Within the records, determine how many lines contain the word "this". Your reply must consist of that number only.

Stored entries:
----------

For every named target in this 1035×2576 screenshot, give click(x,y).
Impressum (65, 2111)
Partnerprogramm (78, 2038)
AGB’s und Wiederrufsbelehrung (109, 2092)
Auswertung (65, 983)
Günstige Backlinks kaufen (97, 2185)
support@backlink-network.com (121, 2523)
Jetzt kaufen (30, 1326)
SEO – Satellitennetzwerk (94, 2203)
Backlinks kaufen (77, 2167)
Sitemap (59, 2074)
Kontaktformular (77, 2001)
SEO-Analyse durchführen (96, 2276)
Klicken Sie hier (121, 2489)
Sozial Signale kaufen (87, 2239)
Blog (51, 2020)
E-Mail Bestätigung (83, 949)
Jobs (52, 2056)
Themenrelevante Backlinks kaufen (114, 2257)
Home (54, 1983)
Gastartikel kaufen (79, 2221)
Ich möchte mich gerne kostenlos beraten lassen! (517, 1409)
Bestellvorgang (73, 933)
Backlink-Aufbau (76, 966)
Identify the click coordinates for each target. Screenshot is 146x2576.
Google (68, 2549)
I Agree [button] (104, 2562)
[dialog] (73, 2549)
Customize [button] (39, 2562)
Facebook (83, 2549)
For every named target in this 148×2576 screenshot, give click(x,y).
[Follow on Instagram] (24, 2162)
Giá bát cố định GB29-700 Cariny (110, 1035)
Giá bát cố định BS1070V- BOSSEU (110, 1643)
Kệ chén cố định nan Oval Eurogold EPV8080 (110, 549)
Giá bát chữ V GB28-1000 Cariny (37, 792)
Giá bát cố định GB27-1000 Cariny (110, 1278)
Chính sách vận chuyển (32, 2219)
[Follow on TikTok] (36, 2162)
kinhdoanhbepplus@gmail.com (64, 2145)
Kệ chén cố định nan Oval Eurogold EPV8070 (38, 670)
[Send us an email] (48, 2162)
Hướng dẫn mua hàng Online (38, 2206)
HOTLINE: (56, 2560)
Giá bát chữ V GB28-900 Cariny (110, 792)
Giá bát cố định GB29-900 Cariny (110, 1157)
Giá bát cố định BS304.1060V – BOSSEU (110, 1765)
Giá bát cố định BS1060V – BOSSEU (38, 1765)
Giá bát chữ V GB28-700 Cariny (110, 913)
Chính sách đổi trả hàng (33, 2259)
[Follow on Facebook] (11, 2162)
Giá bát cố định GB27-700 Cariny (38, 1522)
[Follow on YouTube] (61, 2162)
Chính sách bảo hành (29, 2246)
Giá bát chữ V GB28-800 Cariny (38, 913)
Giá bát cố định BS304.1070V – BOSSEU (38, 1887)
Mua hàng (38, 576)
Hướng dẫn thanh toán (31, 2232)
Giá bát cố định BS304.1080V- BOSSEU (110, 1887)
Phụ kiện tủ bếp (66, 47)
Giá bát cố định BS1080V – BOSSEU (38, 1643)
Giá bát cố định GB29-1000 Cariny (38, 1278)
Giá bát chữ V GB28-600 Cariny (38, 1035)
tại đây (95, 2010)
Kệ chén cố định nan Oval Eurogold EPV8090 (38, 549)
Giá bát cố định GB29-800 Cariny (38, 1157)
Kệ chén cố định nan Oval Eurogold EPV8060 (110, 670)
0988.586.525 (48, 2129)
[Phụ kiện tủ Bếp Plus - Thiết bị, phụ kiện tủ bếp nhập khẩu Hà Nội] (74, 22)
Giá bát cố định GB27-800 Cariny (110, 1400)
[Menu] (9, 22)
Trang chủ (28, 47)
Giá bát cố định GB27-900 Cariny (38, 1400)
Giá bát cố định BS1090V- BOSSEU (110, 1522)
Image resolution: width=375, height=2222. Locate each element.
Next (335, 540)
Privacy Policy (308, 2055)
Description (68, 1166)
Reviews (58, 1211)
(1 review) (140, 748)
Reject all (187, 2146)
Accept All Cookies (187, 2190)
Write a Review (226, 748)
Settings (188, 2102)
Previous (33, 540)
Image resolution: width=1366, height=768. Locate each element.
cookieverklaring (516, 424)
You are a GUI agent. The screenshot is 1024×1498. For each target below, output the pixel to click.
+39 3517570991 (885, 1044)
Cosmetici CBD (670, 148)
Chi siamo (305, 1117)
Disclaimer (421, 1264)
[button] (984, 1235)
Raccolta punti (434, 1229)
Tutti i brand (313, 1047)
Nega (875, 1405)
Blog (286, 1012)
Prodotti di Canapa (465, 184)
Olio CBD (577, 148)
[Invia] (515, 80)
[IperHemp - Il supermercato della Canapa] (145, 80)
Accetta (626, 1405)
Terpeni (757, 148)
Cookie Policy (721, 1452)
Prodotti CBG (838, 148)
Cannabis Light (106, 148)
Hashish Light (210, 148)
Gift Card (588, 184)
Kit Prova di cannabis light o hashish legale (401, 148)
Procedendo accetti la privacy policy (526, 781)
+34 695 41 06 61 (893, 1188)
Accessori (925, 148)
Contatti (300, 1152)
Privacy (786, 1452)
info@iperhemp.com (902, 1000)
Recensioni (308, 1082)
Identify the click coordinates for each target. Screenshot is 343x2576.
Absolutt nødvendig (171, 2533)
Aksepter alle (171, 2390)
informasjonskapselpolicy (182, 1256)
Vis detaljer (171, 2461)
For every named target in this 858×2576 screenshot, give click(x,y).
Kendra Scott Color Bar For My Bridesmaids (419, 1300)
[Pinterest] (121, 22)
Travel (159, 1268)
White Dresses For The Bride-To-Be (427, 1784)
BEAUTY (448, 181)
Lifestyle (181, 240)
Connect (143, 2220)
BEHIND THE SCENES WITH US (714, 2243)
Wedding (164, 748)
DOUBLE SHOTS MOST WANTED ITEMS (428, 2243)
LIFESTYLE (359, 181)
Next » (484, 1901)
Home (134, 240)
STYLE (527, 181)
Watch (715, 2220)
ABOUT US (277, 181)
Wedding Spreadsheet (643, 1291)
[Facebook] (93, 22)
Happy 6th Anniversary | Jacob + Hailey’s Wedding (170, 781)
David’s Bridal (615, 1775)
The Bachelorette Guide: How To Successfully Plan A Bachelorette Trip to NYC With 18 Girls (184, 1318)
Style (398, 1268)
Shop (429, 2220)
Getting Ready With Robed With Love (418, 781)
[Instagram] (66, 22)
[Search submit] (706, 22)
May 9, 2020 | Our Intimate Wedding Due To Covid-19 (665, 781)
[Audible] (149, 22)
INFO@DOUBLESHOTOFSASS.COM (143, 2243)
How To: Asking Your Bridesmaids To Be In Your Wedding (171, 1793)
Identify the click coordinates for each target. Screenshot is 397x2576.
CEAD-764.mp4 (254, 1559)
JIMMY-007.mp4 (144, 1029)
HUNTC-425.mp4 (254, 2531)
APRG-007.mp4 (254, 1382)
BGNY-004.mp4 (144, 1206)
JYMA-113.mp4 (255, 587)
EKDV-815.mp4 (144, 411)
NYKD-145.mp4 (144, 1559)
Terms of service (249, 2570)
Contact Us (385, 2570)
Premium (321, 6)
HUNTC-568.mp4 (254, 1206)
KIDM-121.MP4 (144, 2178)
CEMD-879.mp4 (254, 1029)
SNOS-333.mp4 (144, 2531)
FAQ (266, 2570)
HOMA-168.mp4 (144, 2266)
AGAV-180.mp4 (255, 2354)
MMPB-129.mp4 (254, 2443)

----------

## TASK OUTPUT
3